For what it's worth, I just spent some time on the phone with one of the guys at Patriot Supply, and they sure seem to have the lights on, in all ways


----------



## MrEd (Oct 10, 2008)

I just got shipping notification a few minutes ago for an order I placed Tuesday with PexSupply. Disappointed that it took 4 days to put a few things in a box, but glad they are still operating. Next time I need something in a hurry I will buy local and pay the premium....its hard to beat their prices though.


----------



## heaterman (Oct 10, 2008)

Think locally, buy locally. The money you spend will stay in your community and very very soon that is going to mean a lot.


----------



## oliver5528 (Oct 11, 2008)

I got to them yesterday.  They told me that the pex that was shipped last friday wouldnt be shipped till next tues, or wed. I cancelled and bought locally.


----------



## fabguy01 (Oct 11, 2008)

heaterman said:
			
		

> Think locally, buy locally. The money you spend will stay in your community and very very soon that is going to mean a lot.






This guy says it best                                                              nate


----------



## hkillam (Oct 11, 2008)

I placed an order with Pexsupply about two months ago. A week after placing the order, I contacted them to ask when the item had been sent, because I'd had no contact from them. I'd assumed it was already on it's way to me, because they charged my credit card immediately upon placement of the order. They replied to me and stated the product (1 1/4 inch pex) was backordered and wouldn't be available for approximately two weeks. 

Their web site didn't identify the item as back ordered. 
I wasn't advised of it after adding it to my shopping cart. 
I wasn't sent a follow up e-mail, or called, to advise me of the delay.

Totally unacceptable. I called and e-mailed them to cancel the order, and advised them I'd have my credit card company cancel the order if they didn't reverse the charges immediately. They did, to their credit, cancel the order and reverse the charges within a few hours of opening the next business day. I'd say that was the only thing they did right.  Granted, this was just my experience, and I know others have had good things to say about Pexsupply, but I'll never use them again.

I ended up getting much better service from a semi-local plumbing supply house. They didn't have the product I wanted, but could get it within 48 hours. I just had to have my plumber (doing part of my install, but not all of it, including not getting or burying the PEX) contact the supply house and approve the purchase under their plumbing license.


----------



## EricV (Oct 11, 2008)

fabguy01 said:
			
		

> heaterman said:
> 
> 
> 
> ...



Yep, I try to when it's reasonable.  For example last winter I got Taco 007's from Grainger for $57, the local supply house was $105, so I don't get them there.

But a lot of times you can get things locally within reason.

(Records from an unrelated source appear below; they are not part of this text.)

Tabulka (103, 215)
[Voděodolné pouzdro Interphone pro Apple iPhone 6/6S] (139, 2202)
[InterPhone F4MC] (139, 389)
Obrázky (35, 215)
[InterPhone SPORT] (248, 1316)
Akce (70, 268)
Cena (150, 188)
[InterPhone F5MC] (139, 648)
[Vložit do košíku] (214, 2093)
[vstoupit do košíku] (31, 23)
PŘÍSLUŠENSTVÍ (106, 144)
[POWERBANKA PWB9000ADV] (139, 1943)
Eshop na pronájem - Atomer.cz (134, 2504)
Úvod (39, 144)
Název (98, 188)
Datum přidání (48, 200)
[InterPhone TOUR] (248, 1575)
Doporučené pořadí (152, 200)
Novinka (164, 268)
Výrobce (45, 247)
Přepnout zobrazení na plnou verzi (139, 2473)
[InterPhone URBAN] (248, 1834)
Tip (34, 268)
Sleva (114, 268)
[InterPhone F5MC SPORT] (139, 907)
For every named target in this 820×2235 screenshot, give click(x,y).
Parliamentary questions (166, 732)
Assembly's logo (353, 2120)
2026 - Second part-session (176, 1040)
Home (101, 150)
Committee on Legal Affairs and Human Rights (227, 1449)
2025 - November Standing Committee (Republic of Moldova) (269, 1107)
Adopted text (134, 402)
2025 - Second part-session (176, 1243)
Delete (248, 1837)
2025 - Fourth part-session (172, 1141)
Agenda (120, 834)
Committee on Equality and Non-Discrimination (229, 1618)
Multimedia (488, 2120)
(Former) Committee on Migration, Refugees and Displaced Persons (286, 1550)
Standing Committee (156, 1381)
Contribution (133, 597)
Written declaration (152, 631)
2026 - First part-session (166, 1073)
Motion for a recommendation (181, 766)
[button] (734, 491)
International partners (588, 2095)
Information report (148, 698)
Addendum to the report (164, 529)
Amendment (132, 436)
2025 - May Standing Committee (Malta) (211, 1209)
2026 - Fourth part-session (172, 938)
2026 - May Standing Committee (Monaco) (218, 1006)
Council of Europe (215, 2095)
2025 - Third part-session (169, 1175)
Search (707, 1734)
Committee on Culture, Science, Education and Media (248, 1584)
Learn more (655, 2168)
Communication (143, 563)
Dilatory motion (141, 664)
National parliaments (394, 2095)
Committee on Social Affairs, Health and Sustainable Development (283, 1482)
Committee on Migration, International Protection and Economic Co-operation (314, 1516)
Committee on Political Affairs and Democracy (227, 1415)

Also, charging your credit card for items that not in stock in a mail order business is illegal.  They can't charge your card unless the item is in stock.  A buddy of mine just started a mail order business and had to go through a day of training with Visa before he could use take visa cards.


----------



## jdg1938 (Oct 12, 2008)

Buying local is great but when a 1" swing check valve is $51 I believe the brand was Powell(USA) and pexsupply wanted around $8 (probably China) how can I being a DIYer not buy online.


----------



## deerefanatic (Oct 13, 2008)

I think I will remind Pexsupply about that little tidbit of illegality of charging cards for items not shipped........ when I call them tomorrow morning on the rest of my order that has not shipped that they admitted to me friday was in stock again..........


----------



## stee6043 (Oct 13, 2008)

Man ohh man, how do you keep getting a hold of these guys??  I guess I'll try again this AM first thing.  If you wouldn't mind please post if you talk to them.  Thanks!


----------



## deerefanatic (Oct 13, 2008)

Yah, I try to call as close to 9 am EST as possible... I think I'll try even earlier this morning....


----------



## deerefanatic (Oct 13, 2008)

Just called a few minutes ago and reached a lady.... She said she's gonna check on my order and call me back.... We'll see.


----------



## stee6043 (Oct 13, 2008)

On my third call today I did manage to get a real person.  She had to "talk to her shipping supervisor" and she promised she will call me back this morning.  I'll be pretty surpised if she calls back.  Coming up on two weeks of payment with no product....


----------



## cvanhat (Oct 13, 2008)

i placed an order on the 2nd of october, called this morning 10-13 and the girl said everything was in stock but did not know why it had not been shipped. she was going to contact the warehouse manager to see what was going on. i too sent several emails with no responces. its my first and last dealing with this outfit. i will keep you guys updated.


----------



## MrEd (Oct 13, 2008)

Well my order came this AM, should say *part* of my order came, and not the important part. Of course my CC was charged for the full amount, never told things were out of stock, and repeated emails have been ignored.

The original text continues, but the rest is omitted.